Im April 1980 wird von dem Verein „Frauen helfen Frauen“ eine kleine Wohnung in Warendorf als Zufluchtsstätte für gewaltbetroffene Frauen angemietet. Schnell stellt sich die Unterkunft als zu klein heraus. Um ein größeres Wohnobjekt zu stellen, ist der Verein auf finanzielle Spenden und Hilfen angewiesen.

[XI/2; Neuer Emsbote 12.01.1981]

Drogenberatungsstelle

[XI/6; KAW, Bibliothek, Va 193]

Jugend und Drogenberatung wird vom Kreis unterstützt

[XI/7; WN 10.05.1980]

Der ansteigende Drogenkonsum im Kreis Warendorf führt zur Gründung des Arbeitskreises „Jugend- und Drogenberatung e.V.“. In Ahlen wird im Oktober 1980 die Drogenberatungsstelle eröffnet an deren Finanzierung sich der Kreis beteiligt. Durch den Anstieg des Drogenkonsums nimmt auch die Beschaffungskriminalität stark zu, wobei Ahlen am stärksten betroffen ist: Die Stadt verzeichnet einen Anstieg von 19 auf 387 Fälle.

„Zoff dem Stoff“

[XI/8; KAW, S 9 Nr. 4425] Plakat des LKAs und der Kreispolizeibehörde Warendorf

Kinderbetreuung

[XI/5; KAW, S 05 Liesborn Nr. 316]
[XI/4; Chronik Kindergarten St. Nikolaus Diestedde, S. 7]

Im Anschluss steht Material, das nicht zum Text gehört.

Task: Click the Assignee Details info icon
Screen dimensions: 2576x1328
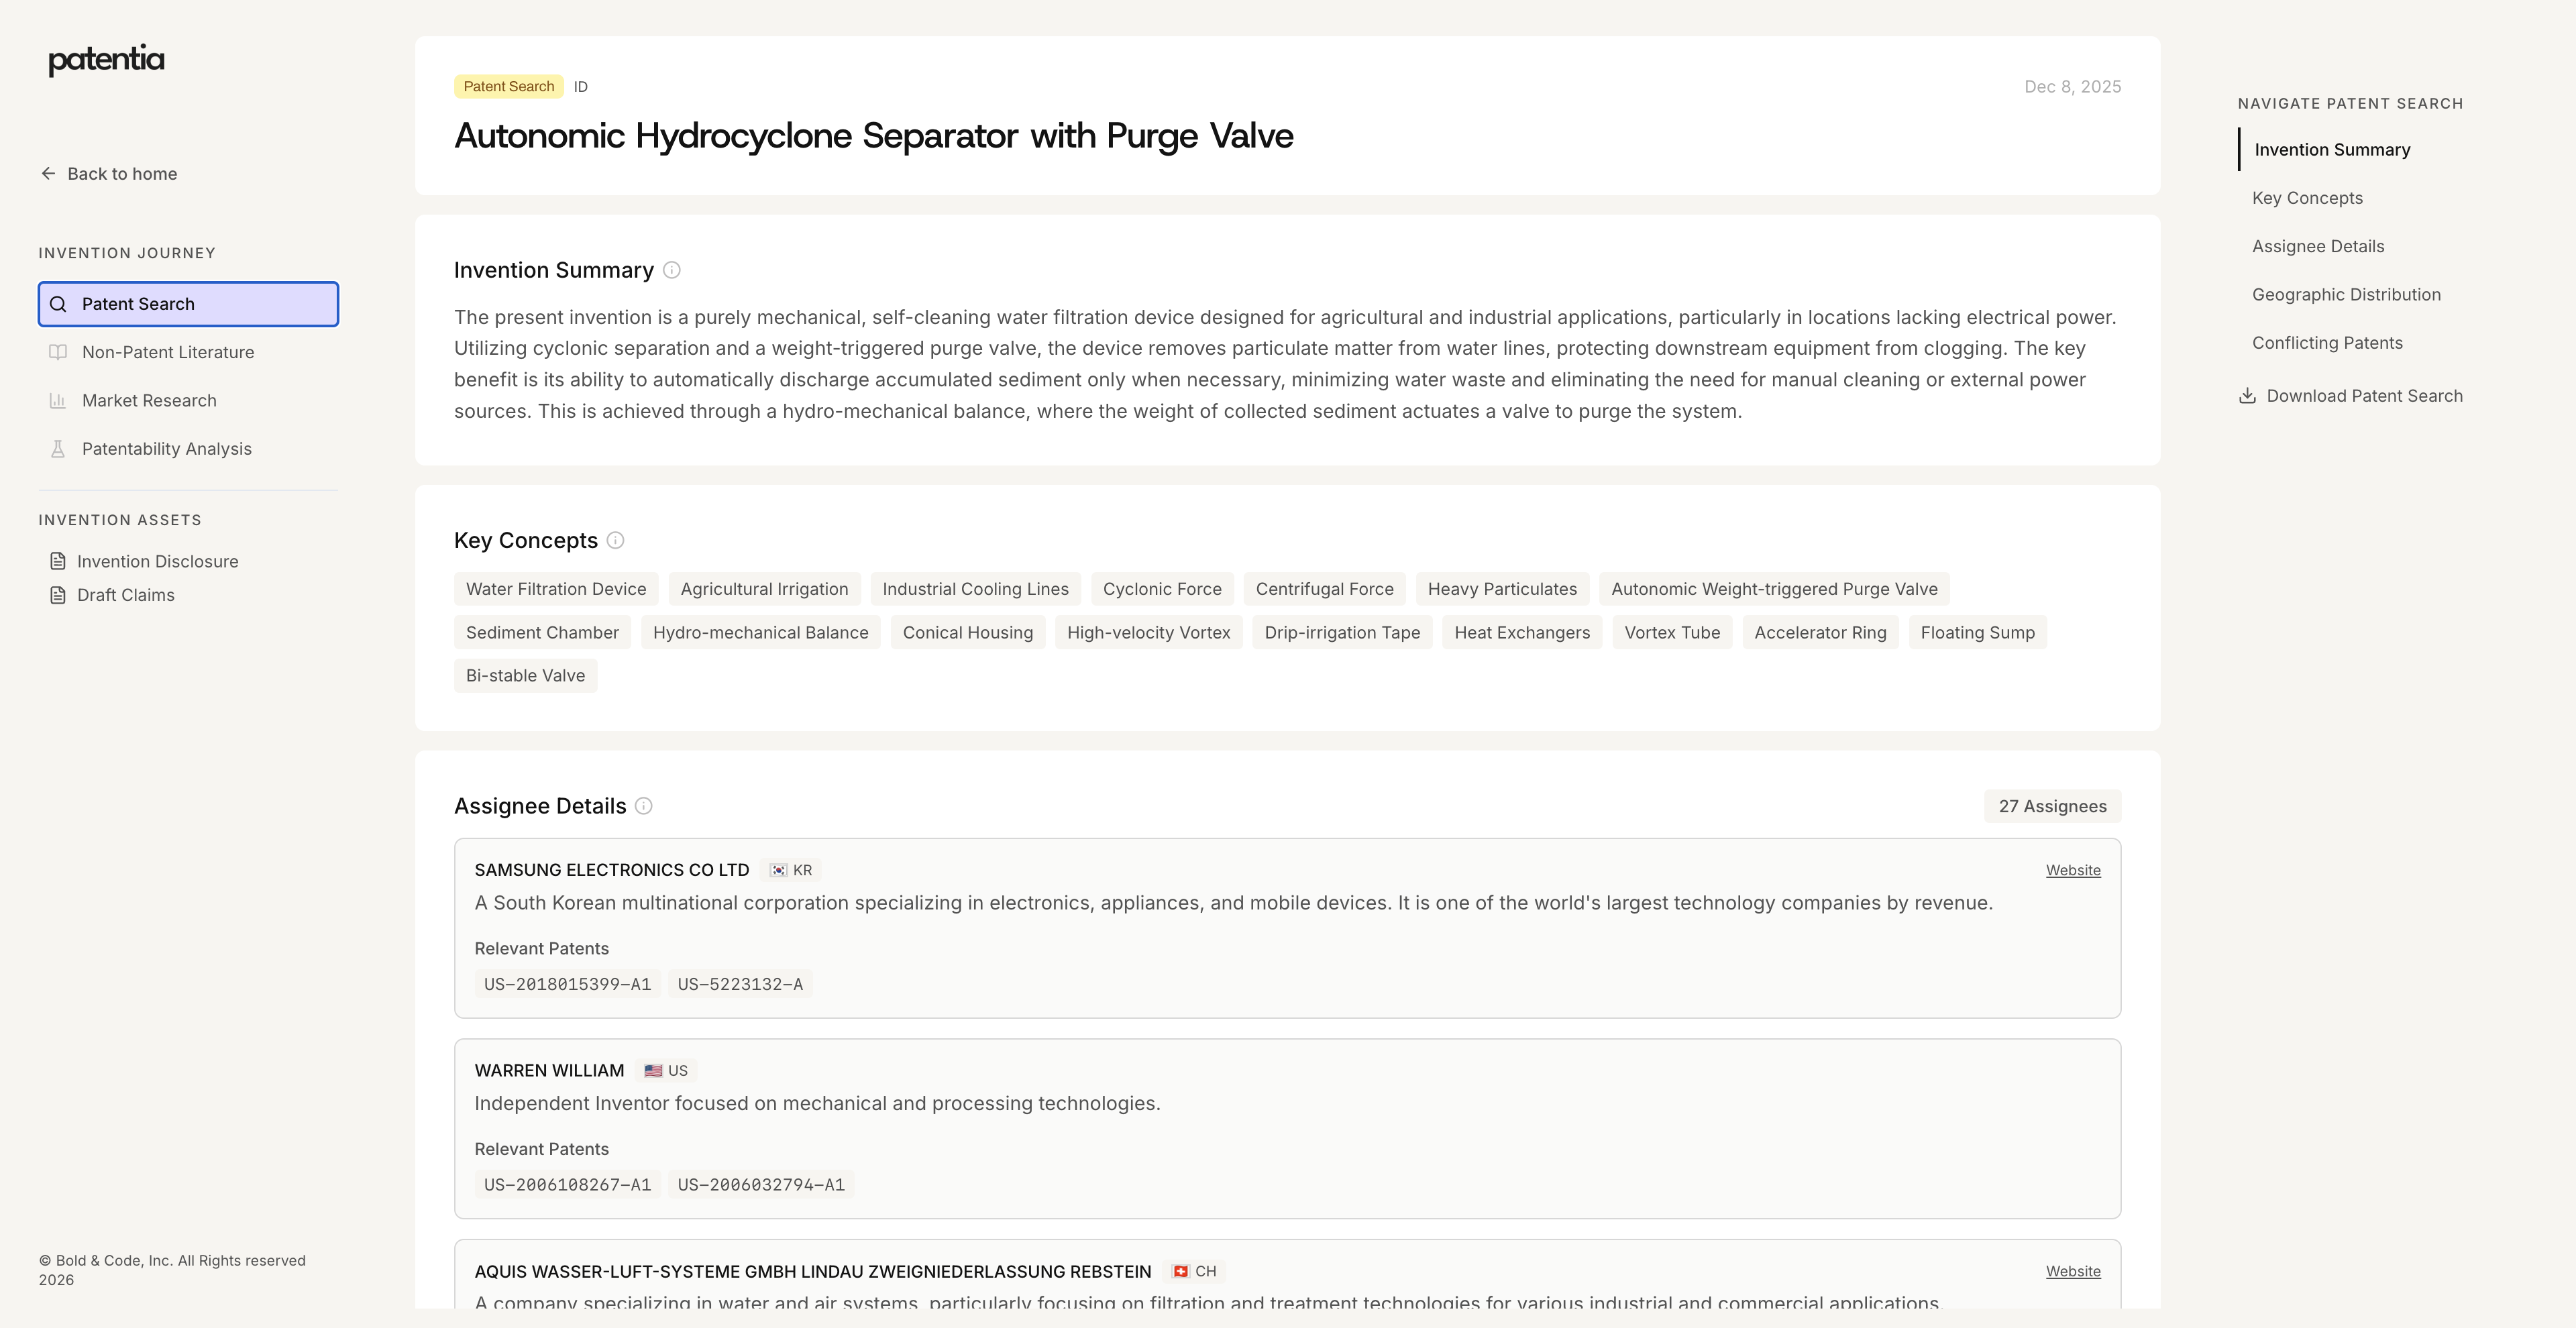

1986 und 1987 erfüllt der Kreis zwar mit einer Betreuungsquote von 75 % die gesetzlichen Vorgaben des Landes, mit Blick auf das Kreisgebiet sind aber erhebliche Schwankungen zu erkennen: Während in Sünninghausen ein Überangebot von 135 % herrscht, erreichen Wadersloh und Drensteinfurt nur eine Quote von 50 %.

 

Noch immer werden vorwiegend 4-6 jährige Kinder von den Kindergärten angenommen. Fast alle dreijährigen Kinder bleiben bei der Platzvergabe außen vor.